Damien has a master's degree in physics and has taught physics lab to college students.

Find out what exactly it is that makes a force nonconservative. Then look at some of the most common types of nonconservative forces and how they affect the world around us.

What Is a Nonconservative Force?

As a child, you probably spent some time on playgrounds. Every once in a while, you would run across a slide that you just couldn't slide down. Instead of having a quick ride down it, you would have to slowly scoot your way to the bottom. What was stopping you from sliding down is a force called friction. This force is an example of a type of force we call a nonconservative force.

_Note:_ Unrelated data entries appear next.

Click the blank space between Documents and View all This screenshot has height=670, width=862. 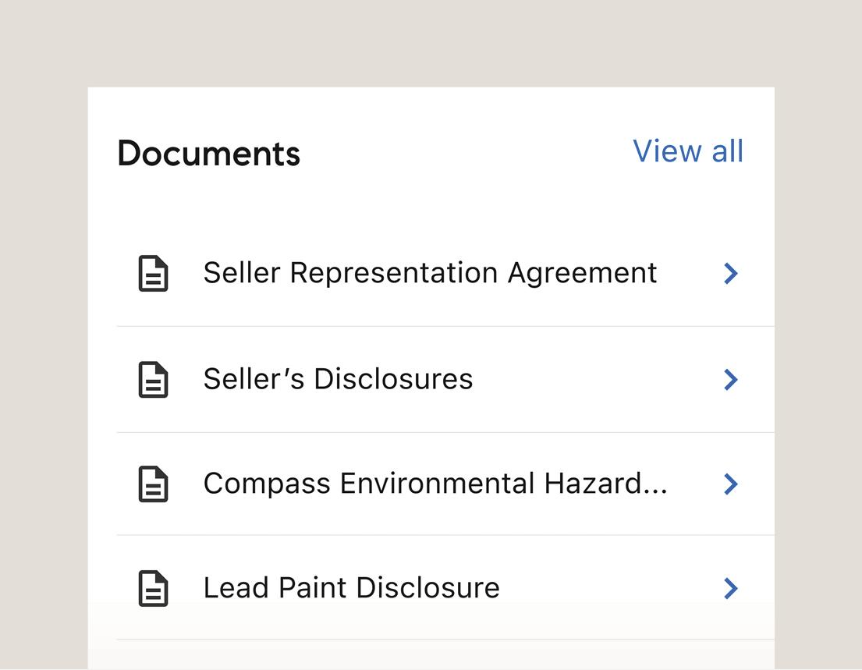click(466, 153)
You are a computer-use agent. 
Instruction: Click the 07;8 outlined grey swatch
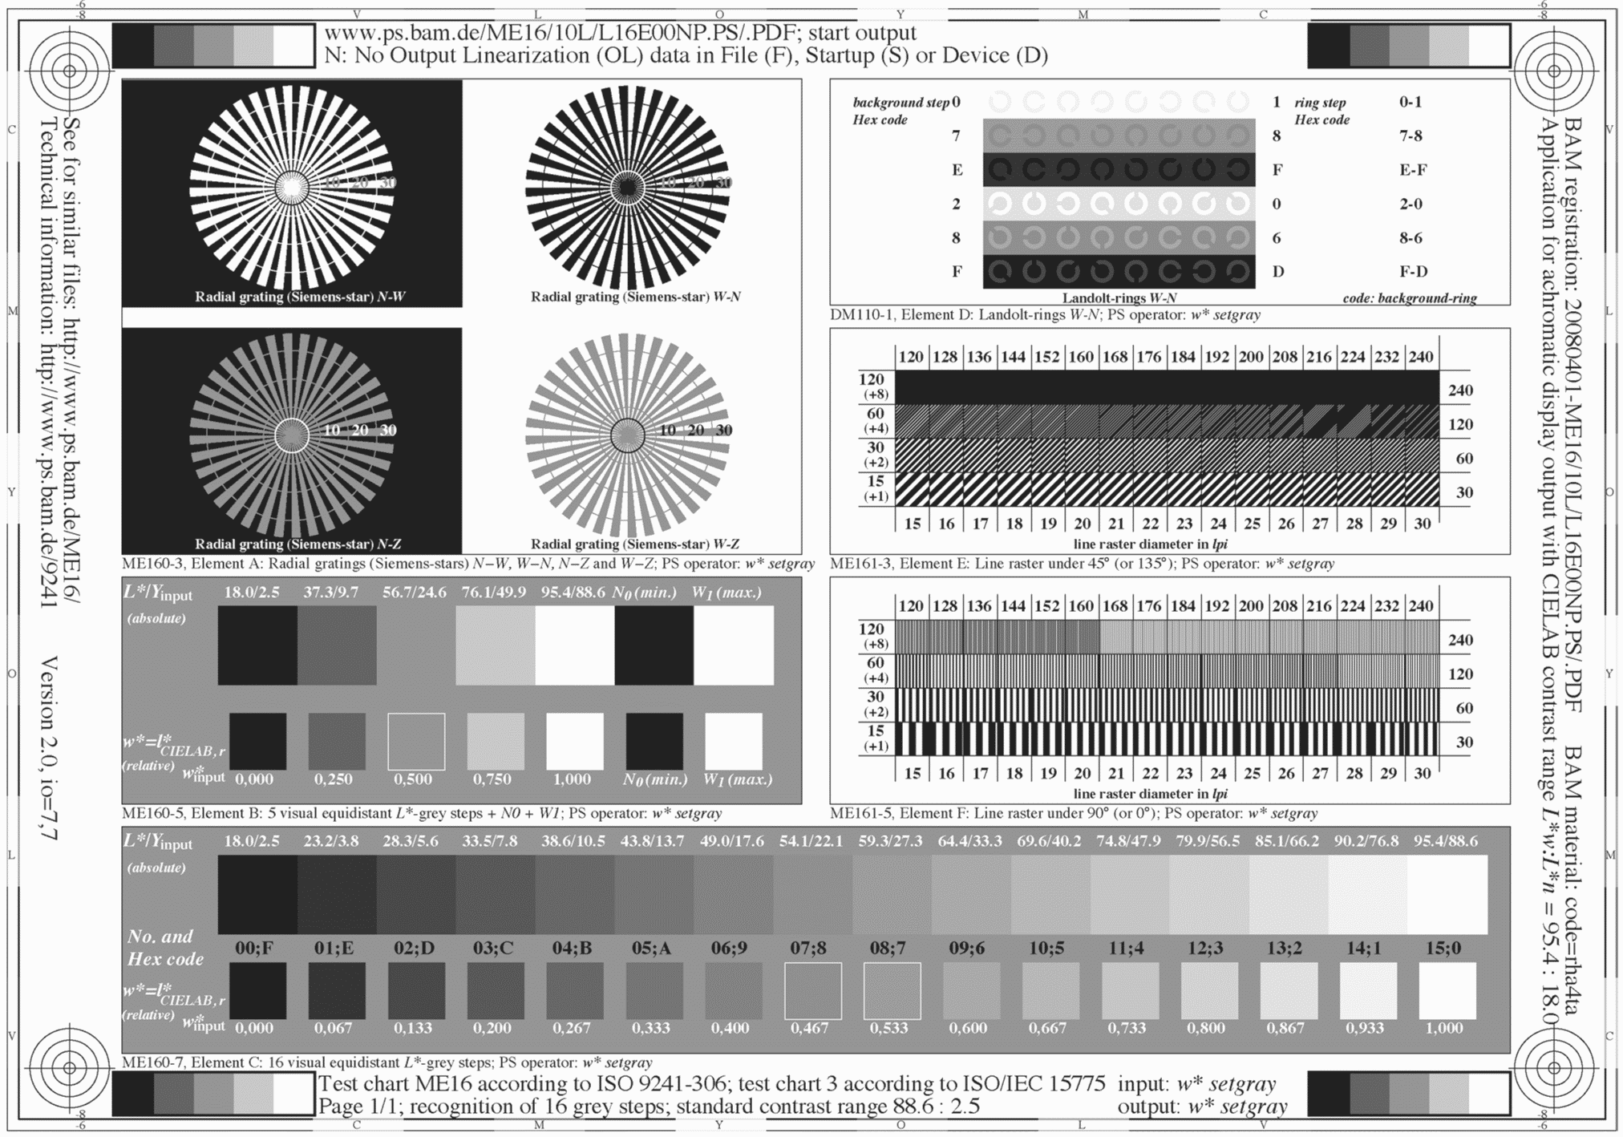(812, 991)
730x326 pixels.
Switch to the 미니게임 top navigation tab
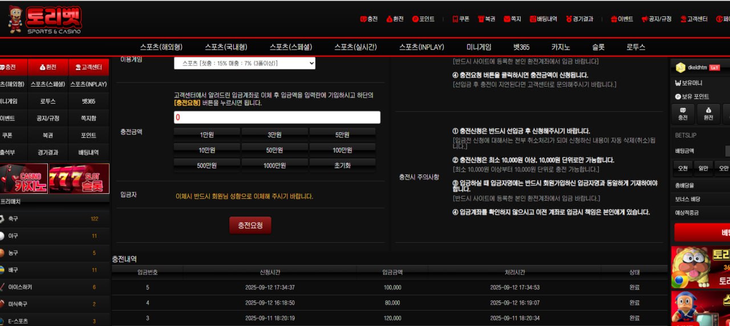point(478,47)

In a nonconservative force, the energy within a system is not maintained, but is instead dissipated out of the system. For this reason, these forces are also known as dissipative forces. One common way this energy is dissipated is through heat, and friction is a good example of this. You can experience this yourself by simply taking your hands and rubbing them together. The heat you will start to feel is the energy being given off by the friction between your two hands.

Path Dependence

One way we can tell that a force is nonconservative is to see if it is path dependent. Unlike with conservative forces, the work done by a nonconservative force on an object depends on the route the object travels. To understand this, let's imagine you're pushing a box across a floor from one side of the floor to the other at a constant speed. Would you rather push the box in a straight line or in a zig-zag pattern? Most people will choose to push the box in a straight line. They know instinctively that this will take less work than the zig-zag pattern, but why is that? That's because to keep the box moving at a constant speed, you are fighting against friction. The box that travels the longer path has to fight against more friction. Since more friction acts on the box on the zig-zag path than the straight path, this means that friction is a path-dependent force.

Frictional Forces

We've talked a lot about friction so far in this lesson, and that's because it's the most common nonconservative force. However, friction is not a one-size-fits-all force. There are different types of friction for varying circumstances. In fact, in our example, the box being pushed along the floor is experiencing several different kinds of friction at once.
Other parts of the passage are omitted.